» Objetivo: Dê continuidade ao texto sobre Eugenio Scalfari e Bergoglio, começando logo após a última frase.

» Texto selecionado:

# # #

15 Julho 2022
"O cristianismo de Bergoglio fez com que Scalfari mudasse de ideia não sobre sua rejeição à fé religiosa, mas sobre o cristianismo daqueles que têm uma fé e a mantêm como um dom e não a usam como um bastão. Em várias ocasiões, Scalfari contou a história de um relacionamento nascido por iniciativa de Bergoglio: suprema astúcia do padre jesuíta? Não: discernimento do bispo de Roma", escreve Alberto Melloni, historiador italiano, professor da Universidade de Modena-Reggio Emilia e diretor da Fundação de Ciências Religiosas João XXIII, de Bolonha, em artigo publicado em La Repubblica, 14-07-2022. A tradução é de Luisa Rabolini.
Conversas com Ruini e Martini. Depois o encontro fulminante com Bergoglio: "Meus amigos me dizem que tenho que ter cuidado", confidenciou-lhe. "Porque conversando com o senhor vou acabar me convertendo."
A história da cultura italiana está cheia de "padralhada" em busca de almas famosas enviadas por seus registros de nascimentos à soleira do eterno: caçadores de sermões, mais que pescadores de homens, que aplicavam um princípio de apologética intransigente. O que dava justamente a uma capitulação in articulo mortis um valor apologético, quase uma demonstração de poder. Comparado a eles, Eugenio Scalfari era uma "presa" inatingível.

# # #

» Material coletado:
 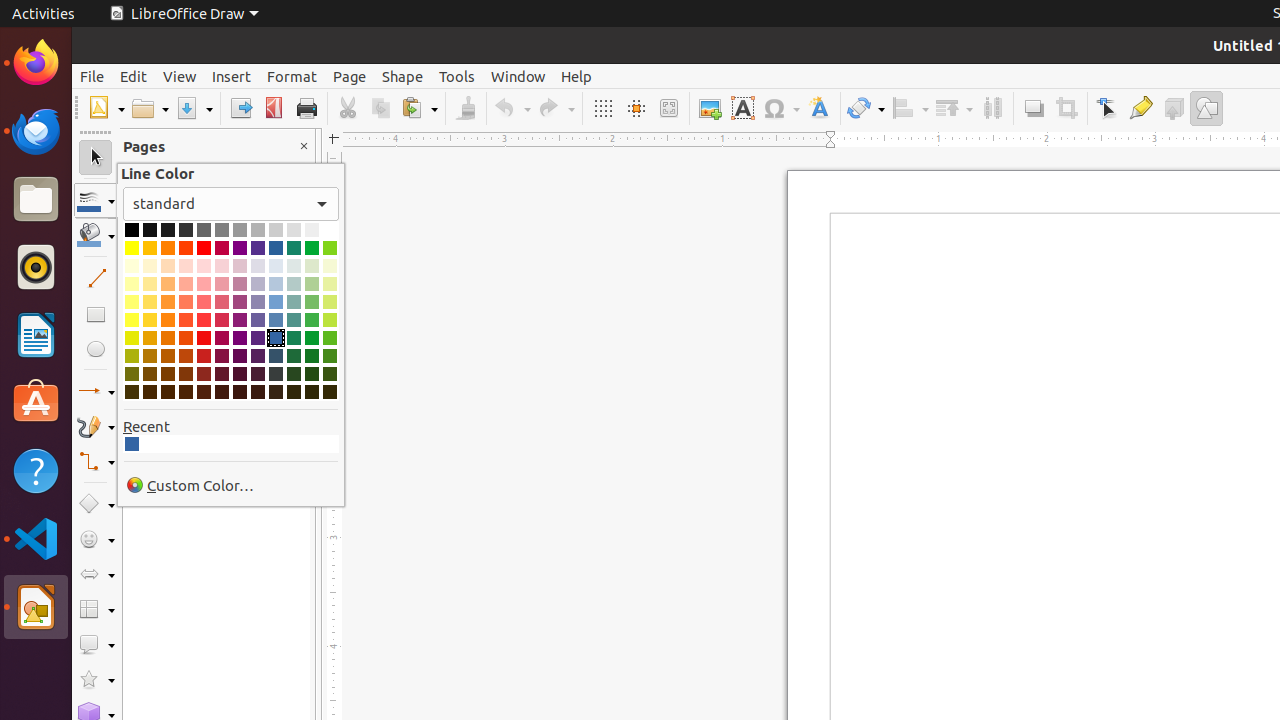 I want to click on 'Cut', so click(x=347, y=108).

# # #

» Resultado final:
Scalfari o "leigo" (em italiano, laico) como diz nossa linguagem corriqueira, conscientizado por uma alta meditação filosófica. Scalfari o "não-crente", como ele mesmo dizia, que usava aquele não com uma consciência e uma seriedade que muitas vezes faltam em quem se diz "crente" sem ter aquele pudor que é próprio de quem sabe do que está falando. Scalfari, porém, que "questionava" a fé e se deixava questionar, buscando por toda a sua vida um interlocutor, afinal, com pouco sucesso.
De fato, dois grandes cardeais tiveram com ele um diálogo de diferente intensidade: Carlo Maria Martini e Camillo Ruini. O diálogo com eles não abalou uma convicção, que às vezes se tornava estereótipo: ou seja, pelo menos, que tudo o que fosse cristão e católico, devia, só poderia ser obtuso, porque se baseava numa convicção "absoluta" e na adesão a uma verdade revelada, imóvel, surda ao chamado da modernidade.
Martini não conseguia demovê-la. O cardeal de Milão, erroneamente considerado semelhante a Bergoglio, colocava os não crentes na cátedra. Mas para um propósito nobremente "instrumental": fazer ressoar seu acorde para fazer vibrar aquela que na experiência da fé transforma a monodia agnóstica na polifonia do espiritual. Sua intensidade principesca na escuta os tocava e seduzia: rompia uma parte do clichê que via nos cristãos apologistas da cristandade. Mas no final o valorizava por que apresentava aquela sua forma de se posicionar como uma raridade não replicável, uma exceção que confirmava a regra.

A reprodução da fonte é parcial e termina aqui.